*Instructions for the task*:
Give again, word for word, every line in the entries below from the line with "The height and width of the screenshot is (1000, 1000)." up to and including the line with "Task: Open Google Lens camera search icon", and no other line.

──────── Dataset records ────────

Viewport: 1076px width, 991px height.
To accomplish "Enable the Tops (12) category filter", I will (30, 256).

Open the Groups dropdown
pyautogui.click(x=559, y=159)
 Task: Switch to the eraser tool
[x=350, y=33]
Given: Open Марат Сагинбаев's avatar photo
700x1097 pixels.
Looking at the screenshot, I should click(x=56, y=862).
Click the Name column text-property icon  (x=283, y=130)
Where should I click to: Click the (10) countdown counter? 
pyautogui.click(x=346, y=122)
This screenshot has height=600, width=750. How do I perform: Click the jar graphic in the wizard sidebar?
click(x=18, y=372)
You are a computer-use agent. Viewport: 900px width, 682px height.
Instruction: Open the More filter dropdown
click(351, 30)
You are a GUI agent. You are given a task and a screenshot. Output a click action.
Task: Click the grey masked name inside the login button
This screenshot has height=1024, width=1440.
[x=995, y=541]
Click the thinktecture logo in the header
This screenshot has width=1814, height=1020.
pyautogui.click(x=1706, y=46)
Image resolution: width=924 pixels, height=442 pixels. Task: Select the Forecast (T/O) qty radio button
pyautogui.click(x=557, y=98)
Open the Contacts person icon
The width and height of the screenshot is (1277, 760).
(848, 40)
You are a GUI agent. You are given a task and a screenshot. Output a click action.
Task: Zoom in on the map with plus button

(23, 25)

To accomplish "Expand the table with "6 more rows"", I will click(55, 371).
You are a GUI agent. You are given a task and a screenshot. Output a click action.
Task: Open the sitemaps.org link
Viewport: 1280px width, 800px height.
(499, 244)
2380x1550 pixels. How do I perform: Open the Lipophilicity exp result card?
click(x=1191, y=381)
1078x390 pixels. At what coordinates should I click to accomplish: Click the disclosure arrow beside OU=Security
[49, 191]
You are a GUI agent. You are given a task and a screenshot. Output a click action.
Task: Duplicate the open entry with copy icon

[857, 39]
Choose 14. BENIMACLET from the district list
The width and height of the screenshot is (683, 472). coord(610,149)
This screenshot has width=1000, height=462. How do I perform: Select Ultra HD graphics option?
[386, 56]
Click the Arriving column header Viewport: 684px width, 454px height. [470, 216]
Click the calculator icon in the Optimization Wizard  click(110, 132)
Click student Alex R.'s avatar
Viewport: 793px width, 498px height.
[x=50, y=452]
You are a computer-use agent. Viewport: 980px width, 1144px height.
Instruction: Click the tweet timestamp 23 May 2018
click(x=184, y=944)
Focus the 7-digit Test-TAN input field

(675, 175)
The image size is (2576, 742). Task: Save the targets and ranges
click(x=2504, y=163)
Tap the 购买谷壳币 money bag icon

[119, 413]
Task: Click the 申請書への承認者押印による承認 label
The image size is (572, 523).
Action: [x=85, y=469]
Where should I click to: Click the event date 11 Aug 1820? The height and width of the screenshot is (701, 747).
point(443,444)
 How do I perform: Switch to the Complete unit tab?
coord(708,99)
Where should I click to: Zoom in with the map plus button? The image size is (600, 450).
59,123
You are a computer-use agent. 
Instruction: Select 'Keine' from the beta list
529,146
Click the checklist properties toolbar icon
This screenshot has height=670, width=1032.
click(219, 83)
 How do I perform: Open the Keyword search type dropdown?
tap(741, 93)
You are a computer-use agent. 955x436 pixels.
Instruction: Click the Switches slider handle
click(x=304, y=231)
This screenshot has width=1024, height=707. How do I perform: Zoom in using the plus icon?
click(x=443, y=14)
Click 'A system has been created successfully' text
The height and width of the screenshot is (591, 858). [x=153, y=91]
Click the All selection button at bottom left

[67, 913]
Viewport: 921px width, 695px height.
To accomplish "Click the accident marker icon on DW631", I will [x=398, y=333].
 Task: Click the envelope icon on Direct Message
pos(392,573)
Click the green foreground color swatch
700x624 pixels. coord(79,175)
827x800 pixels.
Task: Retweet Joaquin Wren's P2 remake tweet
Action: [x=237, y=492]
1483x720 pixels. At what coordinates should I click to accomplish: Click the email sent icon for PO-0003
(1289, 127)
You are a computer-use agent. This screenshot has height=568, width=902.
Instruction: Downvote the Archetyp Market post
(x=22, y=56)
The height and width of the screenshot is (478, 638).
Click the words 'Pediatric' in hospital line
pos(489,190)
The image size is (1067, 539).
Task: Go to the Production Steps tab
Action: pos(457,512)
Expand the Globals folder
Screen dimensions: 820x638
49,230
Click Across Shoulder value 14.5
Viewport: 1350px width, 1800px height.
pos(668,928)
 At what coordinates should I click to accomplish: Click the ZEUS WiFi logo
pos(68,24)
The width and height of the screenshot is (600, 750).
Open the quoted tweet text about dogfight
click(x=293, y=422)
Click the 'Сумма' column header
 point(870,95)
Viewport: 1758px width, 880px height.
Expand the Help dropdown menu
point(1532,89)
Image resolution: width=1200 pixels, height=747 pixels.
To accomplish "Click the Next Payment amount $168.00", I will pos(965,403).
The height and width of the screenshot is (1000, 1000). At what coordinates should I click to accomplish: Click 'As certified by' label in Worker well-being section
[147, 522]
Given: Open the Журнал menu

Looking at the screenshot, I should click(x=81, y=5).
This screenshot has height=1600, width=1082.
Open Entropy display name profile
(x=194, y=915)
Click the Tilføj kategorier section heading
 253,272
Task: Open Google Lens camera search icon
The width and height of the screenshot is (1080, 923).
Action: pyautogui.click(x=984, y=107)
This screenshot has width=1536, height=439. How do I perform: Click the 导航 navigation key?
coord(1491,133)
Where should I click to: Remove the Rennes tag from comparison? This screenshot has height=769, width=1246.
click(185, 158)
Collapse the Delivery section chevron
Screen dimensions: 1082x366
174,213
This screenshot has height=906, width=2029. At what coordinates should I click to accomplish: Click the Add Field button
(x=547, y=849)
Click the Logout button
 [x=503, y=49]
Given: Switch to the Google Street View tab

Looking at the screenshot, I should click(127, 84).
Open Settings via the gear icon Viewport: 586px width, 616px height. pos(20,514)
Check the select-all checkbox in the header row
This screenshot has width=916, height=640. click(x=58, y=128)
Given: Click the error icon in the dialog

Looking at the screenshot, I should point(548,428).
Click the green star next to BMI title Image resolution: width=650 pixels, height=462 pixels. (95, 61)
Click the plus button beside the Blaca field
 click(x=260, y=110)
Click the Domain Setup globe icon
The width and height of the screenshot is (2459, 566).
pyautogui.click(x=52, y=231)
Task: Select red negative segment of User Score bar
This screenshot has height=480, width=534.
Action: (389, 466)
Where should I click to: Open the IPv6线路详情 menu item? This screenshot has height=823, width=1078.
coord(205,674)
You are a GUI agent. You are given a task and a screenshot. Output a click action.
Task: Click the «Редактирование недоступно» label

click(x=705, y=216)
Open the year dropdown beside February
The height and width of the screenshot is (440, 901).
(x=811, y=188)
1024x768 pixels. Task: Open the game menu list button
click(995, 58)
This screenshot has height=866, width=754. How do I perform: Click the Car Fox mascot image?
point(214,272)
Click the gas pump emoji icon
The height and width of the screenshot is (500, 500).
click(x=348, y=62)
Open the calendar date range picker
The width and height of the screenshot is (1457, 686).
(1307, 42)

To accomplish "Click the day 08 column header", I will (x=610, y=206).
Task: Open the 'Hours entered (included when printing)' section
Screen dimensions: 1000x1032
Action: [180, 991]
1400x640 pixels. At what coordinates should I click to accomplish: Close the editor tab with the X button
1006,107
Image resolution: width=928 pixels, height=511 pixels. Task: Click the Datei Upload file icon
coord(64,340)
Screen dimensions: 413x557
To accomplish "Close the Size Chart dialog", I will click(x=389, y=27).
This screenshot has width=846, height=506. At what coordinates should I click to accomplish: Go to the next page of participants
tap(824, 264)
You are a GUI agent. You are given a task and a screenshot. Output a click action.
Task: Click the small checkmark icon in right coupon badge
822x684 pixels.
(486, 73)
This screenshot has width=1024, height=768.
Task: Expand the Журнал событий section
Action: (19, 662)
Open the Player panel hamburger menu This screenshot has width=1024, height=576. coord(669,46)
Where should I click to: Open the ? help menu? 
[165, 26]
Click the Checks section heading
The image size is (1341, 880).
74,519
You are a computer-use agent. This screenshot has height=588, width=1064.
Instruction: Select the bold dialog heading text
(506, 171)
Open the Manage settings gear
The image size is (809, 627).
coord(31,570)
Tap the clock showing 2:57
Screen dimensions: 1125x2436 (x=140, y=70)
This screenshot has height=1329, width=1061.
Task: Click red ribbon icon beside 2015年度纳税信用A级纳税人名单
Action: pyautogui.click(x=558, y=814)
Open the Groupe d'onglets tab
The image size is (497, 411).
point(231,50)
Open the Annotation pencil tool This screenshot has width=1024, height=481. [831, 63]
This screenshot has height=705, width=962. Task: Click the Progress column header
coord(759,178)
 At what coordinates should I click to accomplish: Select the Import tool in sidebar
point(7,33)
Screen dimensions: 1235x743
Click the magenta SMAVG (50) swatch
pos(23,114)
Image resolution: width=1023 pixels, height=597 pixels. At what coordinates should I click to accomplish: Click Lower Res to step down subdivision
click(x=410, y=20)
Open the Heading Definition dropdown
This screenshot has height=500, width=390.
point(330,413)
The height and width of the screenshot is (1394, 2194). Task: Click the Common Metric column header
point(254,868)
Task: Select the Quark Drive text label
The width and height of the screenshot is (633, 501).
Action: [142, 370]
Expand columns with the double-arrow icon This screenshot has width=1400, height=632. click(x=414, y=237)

────────

*Solution to the exercise*:
The height and width of the screenshot is (1000, 1000). At what coordinates should I click to accomplish: Click 'As certified by' label in Worker well-being section
[147, 522]
Given: Open the Журнал menu

Looking at the screenshot, I should click(x=81, y=5).
This screenshot has height=1600, width=1082.
Open Entropy display name profile
(x=194, y=915)
Click the Tilføj kategorier section heading
 253,272
Task: Open Google Lens camera search icon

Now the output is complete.